Detection of Hate Speech and Offensive Language in Twitter Using Sentiment Analysis

IJRASET, 2021

The dramatic development of online media, for example, Twitter and local area gatherings has upset correspondence and content distributing, but at the same time is progressively misused for the spread of disdain discourse and the association of disdain based exercises. The secrecy and portability managed by such media has made the rearing and spread of disdain discourse-in the long run prompting disdain wrongdoing-easy in a virtual land scape past the domains of conventional law requirement. Existing techniques in the identification of disdain discourse principally cast the issue as a regulated report grouping task [33]. These can be partitioned into two classifications: one depends on manual element designing that are then devoured by calculations, for example, SVM, Naive Bayes, and Logistic Regression [3, 9, 11, 15, 19, 23, 35-39] (exemplary techniques); the other addresses the later profound learning worldview that utilizes neural organizations to consequently learn multi-facets of dynamic highlights from crude information [13, 26, 30, 34] (profound learning strategies).
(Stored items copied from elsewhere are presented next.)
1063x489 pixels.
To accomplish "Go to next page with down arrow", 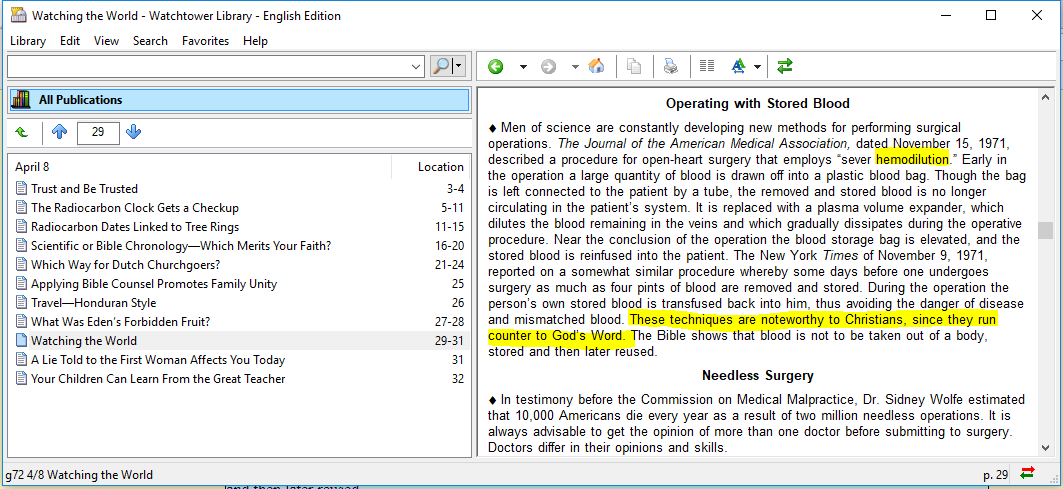I will pos(134,132).
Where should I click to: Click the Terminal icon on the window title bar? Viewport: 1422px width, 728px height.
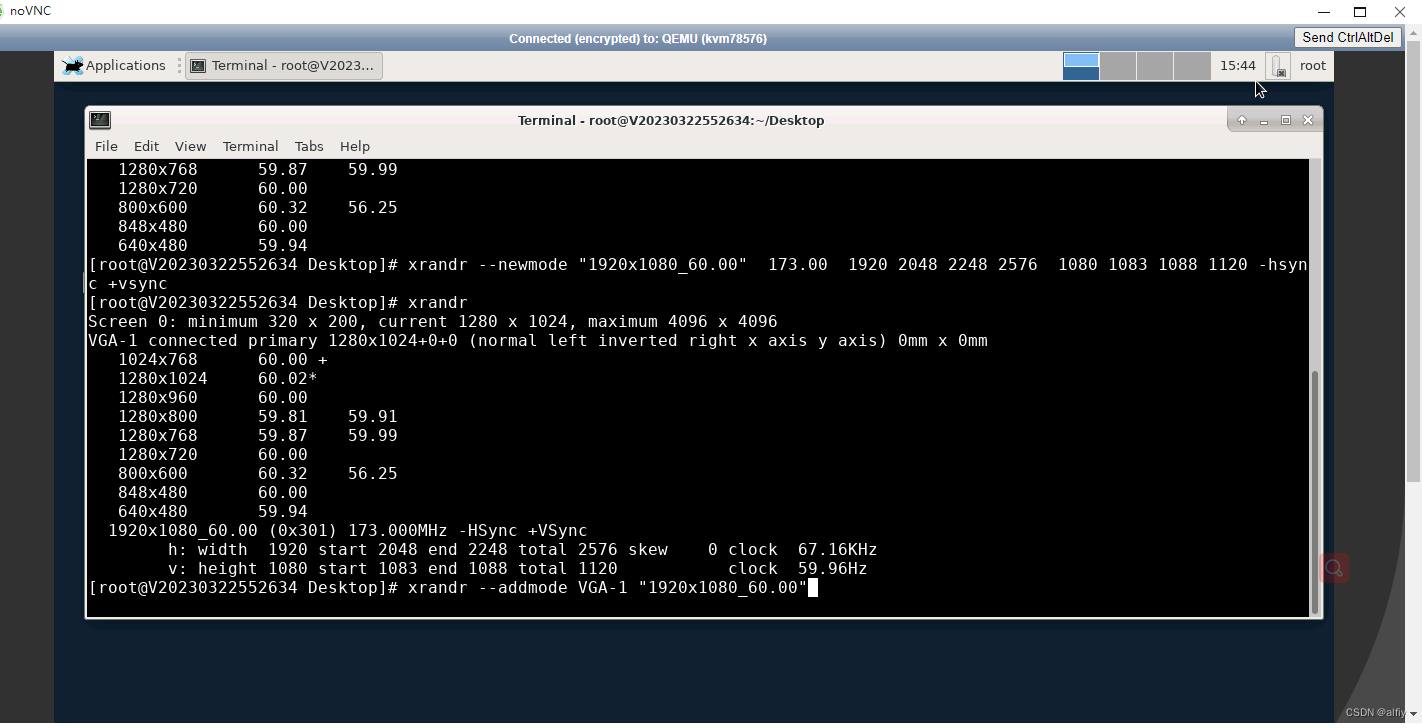pos(100,119)
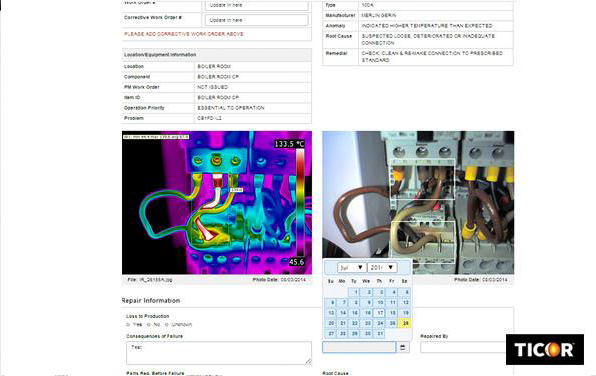Screen dimensions: 596x376
Task: Open the thermal infrared image thumbnail
Action: pyautogui.click(x=217, y=203)
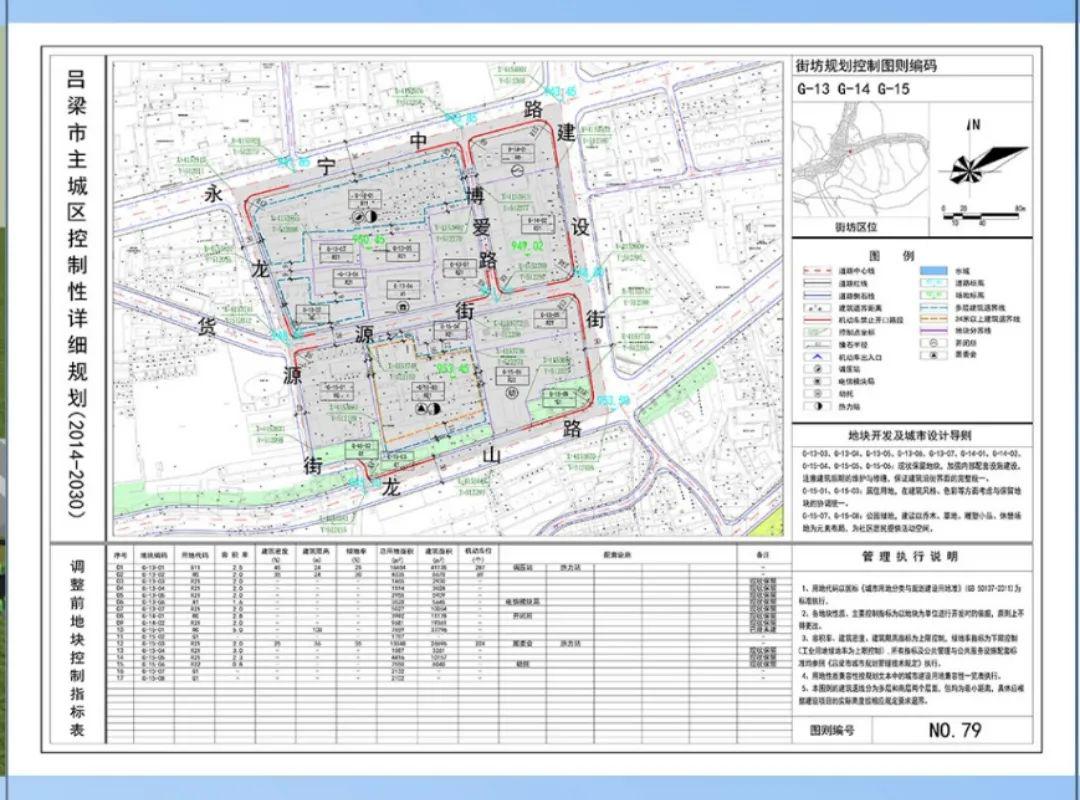1080x800 pixels.
Task: Select the 地块分界线 purple legend line
Action: point(934,331)
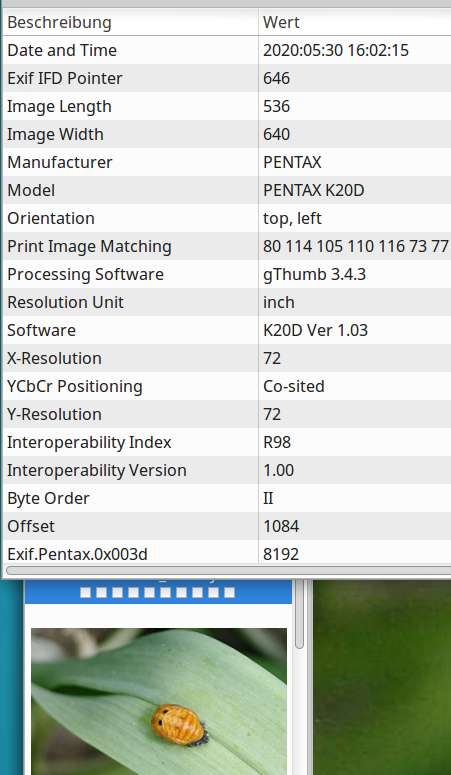Viewport: 451px width, 775px height.
Task: Select the Image Width row
Action: click(227, 134)
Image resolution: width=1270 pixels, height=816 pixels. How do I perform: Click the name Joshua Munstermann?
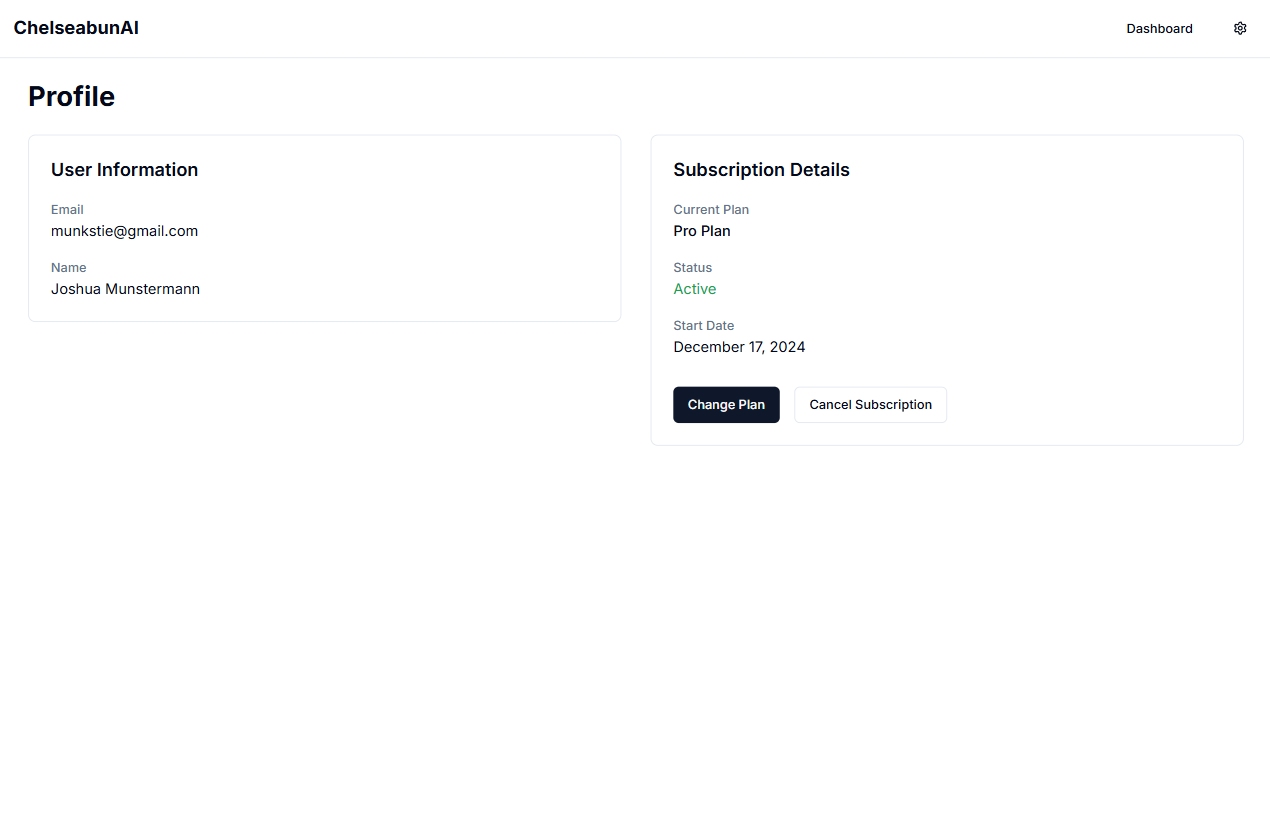point(125,289)
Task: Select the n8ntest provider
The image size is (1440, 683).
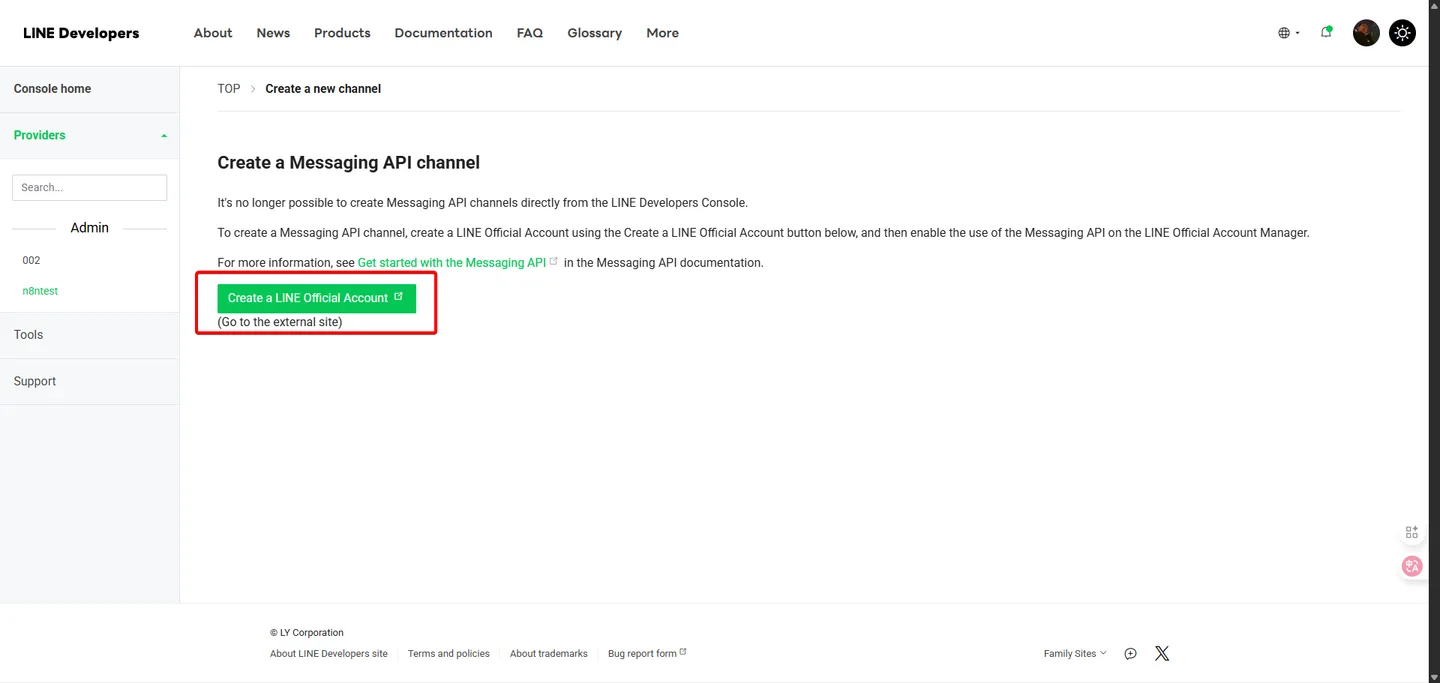Action: click(x=40, y=291)
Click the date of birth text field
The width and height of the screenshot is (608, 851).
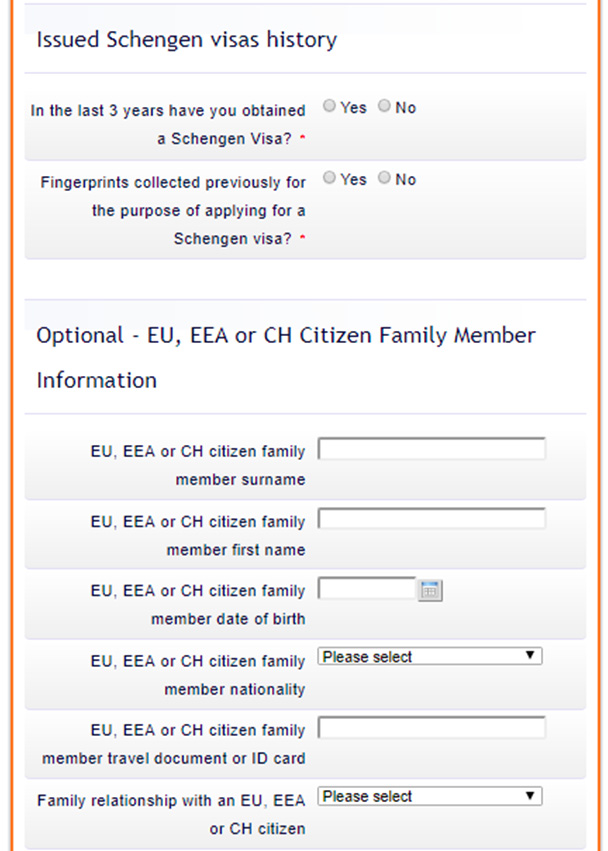coord(367,589)
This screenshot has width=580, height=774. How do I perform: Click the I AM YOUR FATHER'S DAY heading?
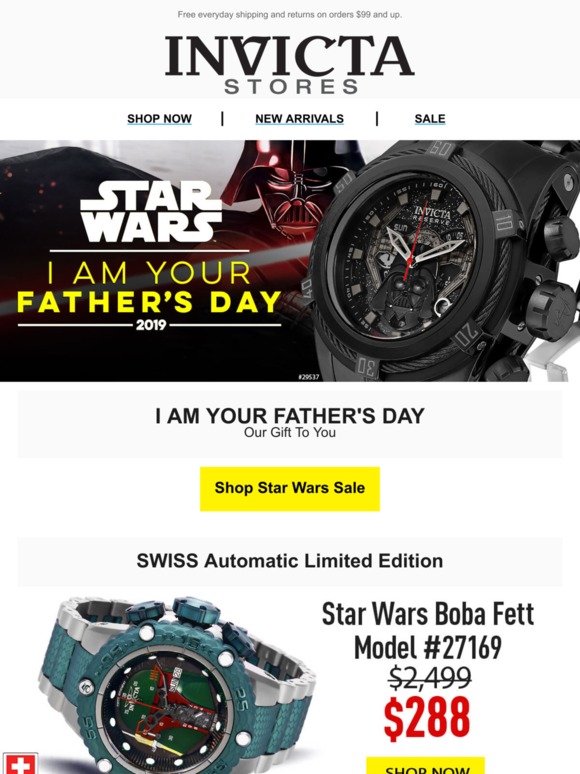[x=290, y=416]
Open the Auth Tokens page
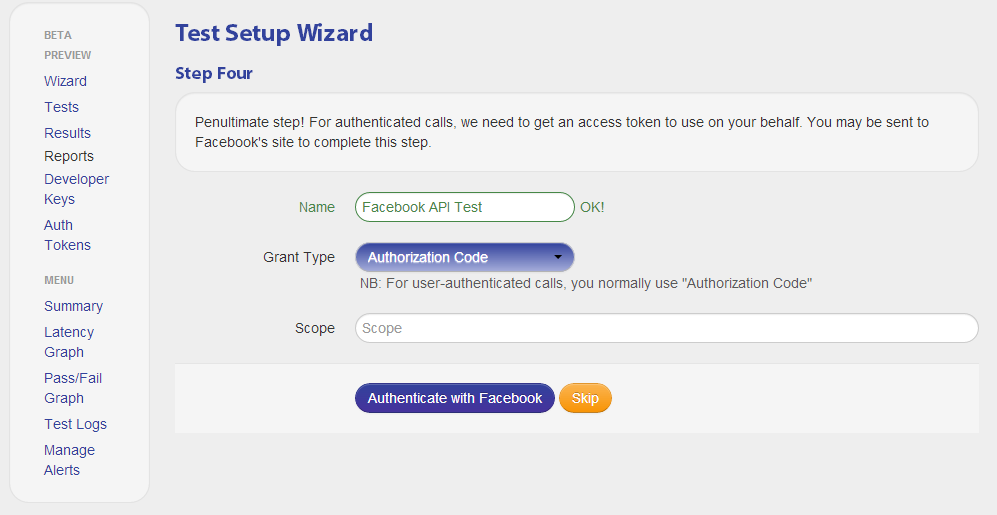 click(x=67, y=235)
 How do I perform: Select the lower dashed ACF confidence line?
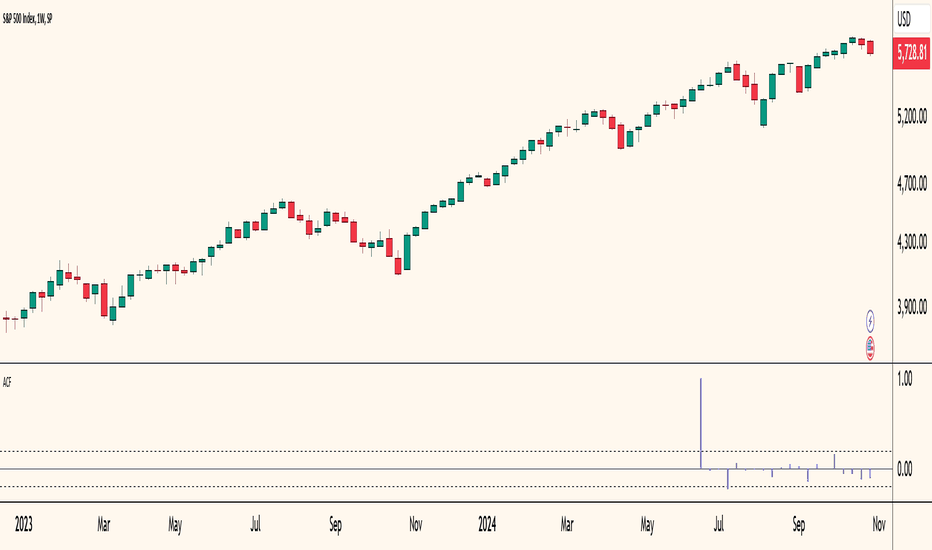(446, 486)
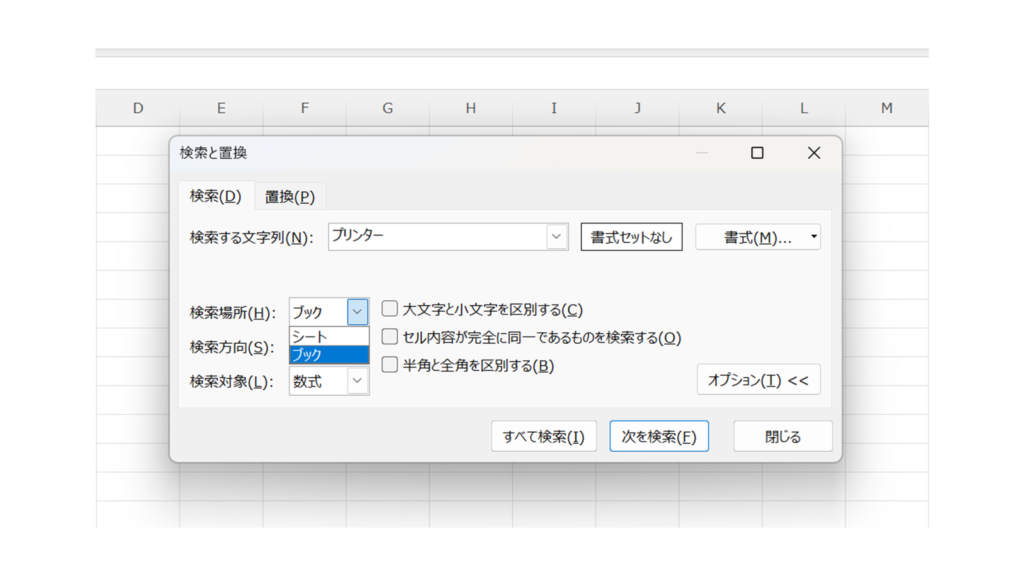Toggle the 検索場所 combo box arrow
1024x576 pixels.
point(357,312)
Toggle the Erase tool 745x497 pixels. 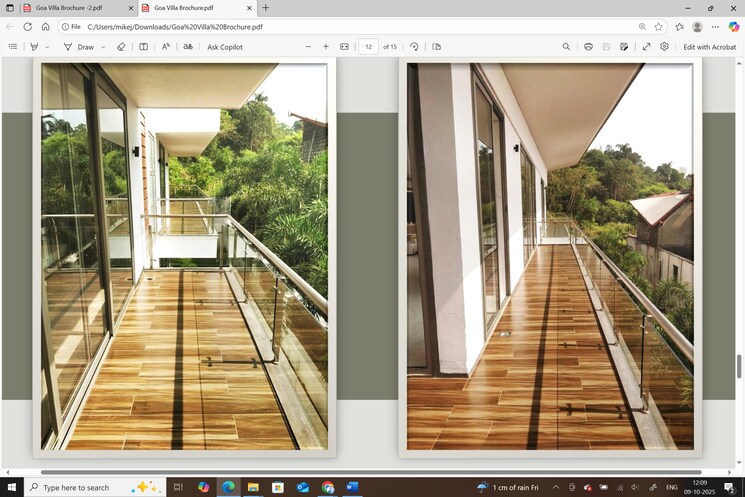[121, 47]
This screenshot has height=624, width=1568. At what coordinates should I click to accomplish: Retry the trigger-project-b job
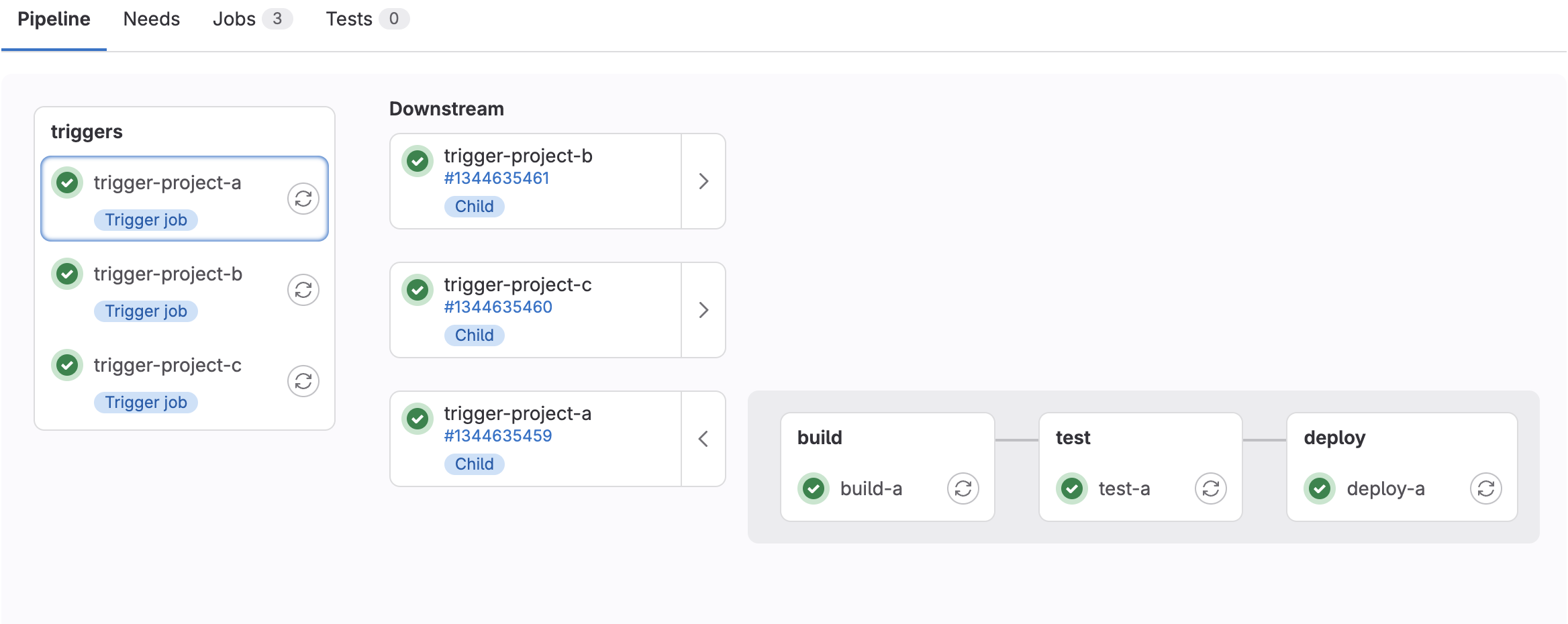pos(303,290)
In this technique We show that it is a significantly more testing task, as our examination of the language in the commonplace datasets shows that disdain discourse needs interesting, discriminative highlights and hence is found in the 'long tail' in a dataset that is hard to find. We then, at that point propose Deep Neural Network structures filling in as highlight extractors that are especially powerful for catching the semantics of disdain discourse. Our techniques are assessed on the biggest assortment of disdain discourse datasets dependent on Twitter, and are demonstrated to have the option to beat best in class by up to 6 rate focuses in large scale normal F1, or 9 rate focuses in the seriously difficult instance of recognizing derisive substance. As an intermediary to evaluate and think about the semantic attributes of disdain and non-disdain Tweets, we additionally propose to contemplate the 'uniqueness' of the jargon for each class.